Au regard des circonstances, sans retenir les considérations générales relatives à une man'uvre dilatoire ou à l'excessive longueur de la procédure pour écarter l'urgence, il résulte de la note circonstanciée, contradictoirement versée au dossier par l'expert-comptable de la SAS du Noireau, M. [T], le 12 juin 2023 que le montant du trop versé entre le loyer facturé et l'indemnité d'occupation au cours de la période 2019-2023 a dégradé fortement la situation financière de la société , qu'au 31 août 2022, le fond de roulement ressortait à ' 96 616 euros, que les fonds propres sont à -573 606 euros ; que le remboursement du trop perçu est selon l'expert- comptable indispensable à la reconstituion du fonds de roulement ; que la perception immédiate de l'indemnité d'occupation permettrait de réduire le montant des charges supportées par la SAS du Noireau qui se trouve encore, selon l'analyse de l'expert comptable, en situation de fragilité au sortir de la période d'observation pour financer ses investissements à long terme.

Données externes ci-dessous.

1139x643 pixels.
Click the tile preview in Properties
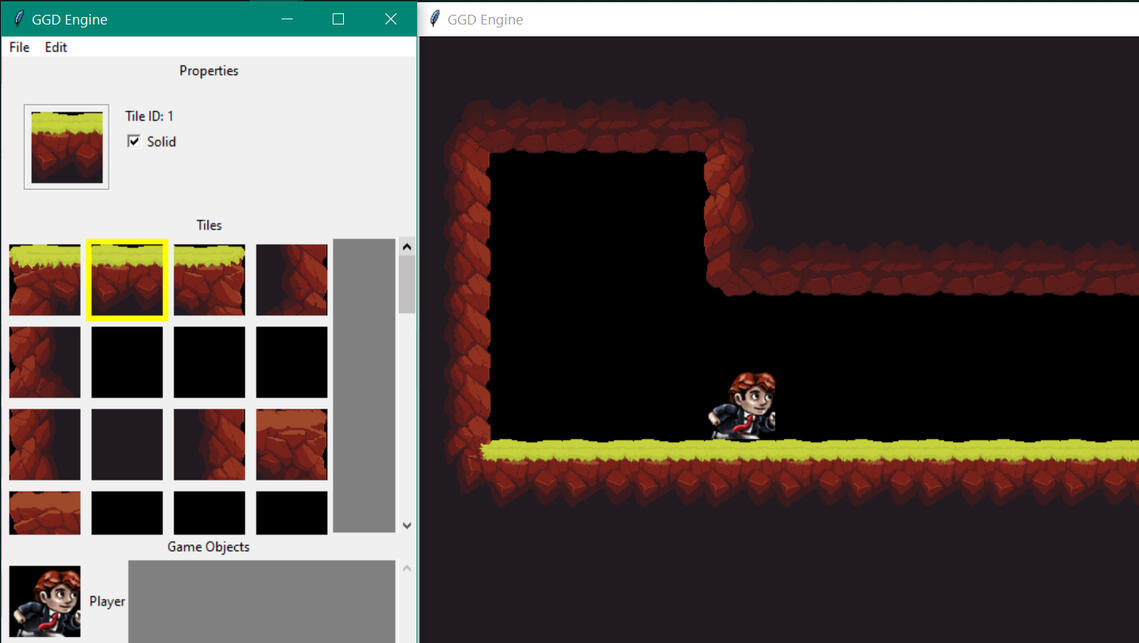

Au regard de ces éléments d'appréciation, l'urgence à assortir la décision déférée devant la cour de l'exécution provisoire est en conséquence suffisamment établie, alors qu'il est relevé par ailleurs que les sociétés défenderesses ne contestent pas le montant du trop perçu en faveur de la société Du Noireau à hauteur de la somme de 943 937,73 euros.

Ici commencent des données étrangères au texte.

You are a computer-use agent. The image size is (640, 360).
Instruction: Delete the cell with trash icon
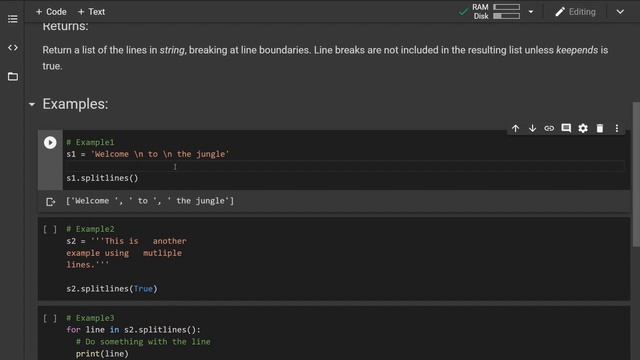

L'exécution provisoire sera ordonnée mais subordonnée toutefois à une inscription conventionnelle de 4ème rang afin de garantir une éventuelle créance de remboursement.
En équité, chacune des parties conservera la charge de ses frais irrépétibles et ses dépens.
PAR CES MOTIFS
Nous Sandra Orus,
Déclarons la société Sas Du Noireau recevable en sa demande ;
Ordonnons l'exécution provisoire du jugement du 2 mai 2023 prononcé par le tribunal judiciaire de Caen ;
Subordonnons le prononcé de l'exécution provisoire du jugement à une inscription conventionnelle de nantissement de 4ème rang sur le fonds de commerce exploité par la société SAS Du Noireau afin de garantir le paiement le cas échéant de la restitution par la société SAS Du Noireau de sommes perçues à tort lors de la restitution des comptes entre les parties ;
Disons que chacune des parties conservera la charge de ses frais irrépétibles et des dépens.